Kawasaki had a smallish niche and wasn’t a big surprise to drop out. Still, the niche that Kawasaki enjoyed was solid and its products were good enough and certainly performance-oriented enough to gain a loyal following.
Then, of course, we all know that Arctic Enterprises couldn’t make the cut, even though its Arctic Cat brand was #1 in sales. Now, if you were a non-Arctic Cat fan, you would look to Arctic Cat as the company most in jeopardy. We don’t. In fact, it has become obvious that some, let’s just call them disingenuous, rumor-mongers like to pick on that company.
While it seems to be an almost annual stirring of the pot at this time each year, we don’t buy into these rumors because the Arctic Cat crew is more than capable of sustainability and remaking itself to survive. And, we figure that this has proven to be an historic time to float rumors about everything. Let’s not forget that the same people and attitude that brought Arctic Cat back from the dead are still there. Of all the powersports companies we can think of, there are none as passionately committed to snowmobiling from top executive to line worker than the one in Thief River Falls, Minn.

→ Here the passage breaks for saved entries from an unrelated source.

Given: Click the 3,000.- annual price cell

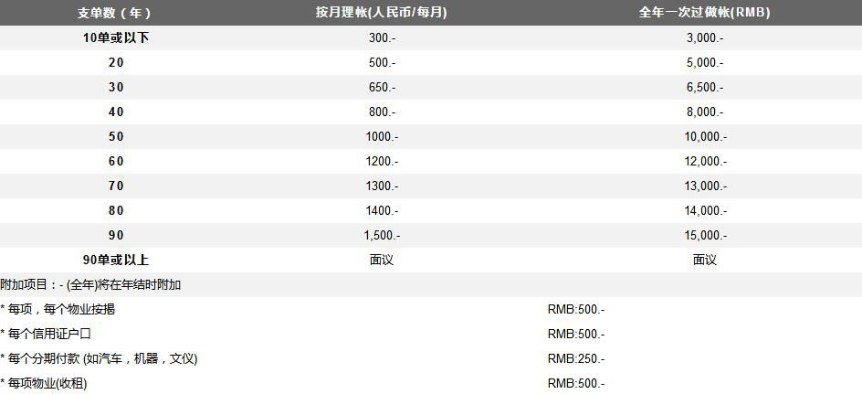Looking at the screenshot, I should pos(705,37).
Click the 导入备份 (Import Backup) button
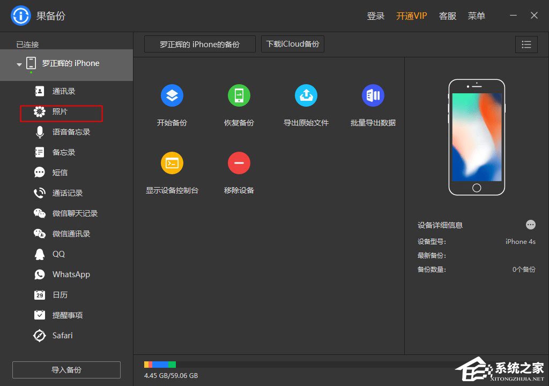 [66, 369]
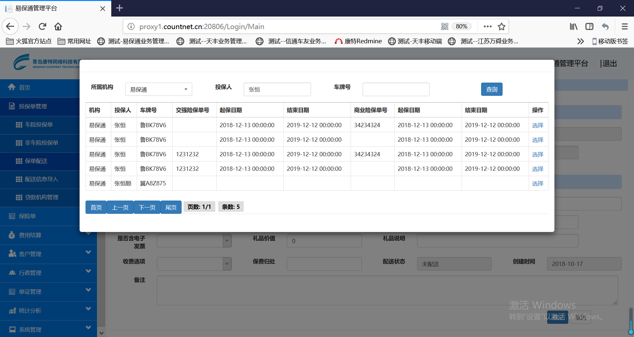Click the 查询 search button
The image size is (634, 337).
pyautogui.click(x=491, y=89)
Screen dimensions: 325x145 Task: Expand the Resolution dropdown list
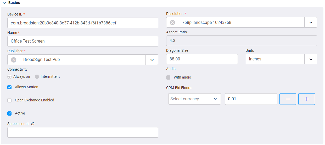(x=311, y=23)
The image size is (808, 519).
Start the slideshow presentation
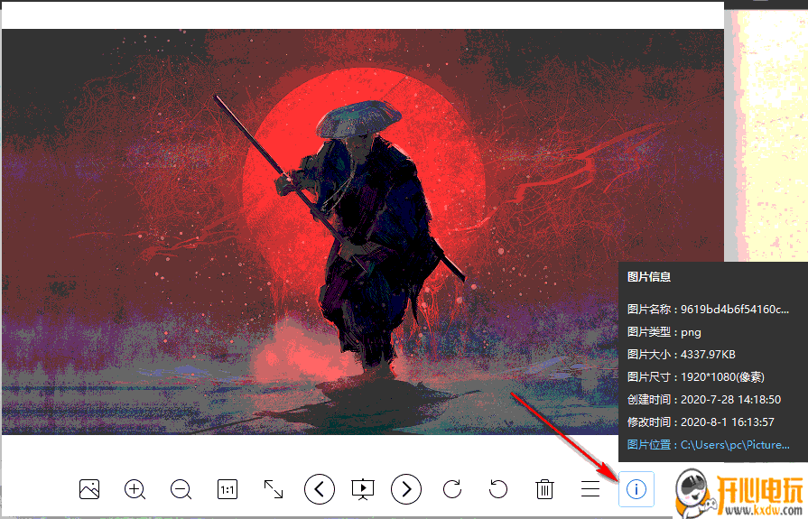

Once upon a time, this writer strolled through an expanding Arctic Cat factory with one of the original re-founders of Arctic Cat. We chatted about how the company had grown and become successful beyond his best plans. This man was one directly responsible for the rebirth of Arctic Cat, cajoling dealers, talking to consumers, conning enthusiast magazines into giving him ‘extra’ advertising and editorial coverage, and working virtually 24/7 to breathe magic back into Arctic Cat. He had succeeded. Production was well beyond what the original re-founders had seen as their break-even goal. The company grew and grew. But they all realize that, if necessary, the company could realign itself by downsizing and remain successful into the future. We feel confident in the Big Four of snowmobiling and figure that rumors are just that — rumors.
Lowering expectations and sorting out needs from wants for the short term may be the answer for all of us. After all, slow times in some areas frequently mean good times in other areas. Sales of new sleds may slow, but aftermarket sales may pick up as we decide that we will keep our current sleds, but add to them. Instead of a new sled with the latest shocks, we might opt to get those better shocks for our current sled. We might decide to bolt on more power. Or add a new chromed windshield. Or get that set of touring bags we’ve been thinking about.
We like we see from the Big Four this season. Even if what we get for 2010 reflects a cautionary introduction of new products, we plan to appreciate the simple fact that we still can get bored and engage in some loosely organized, free range thinking.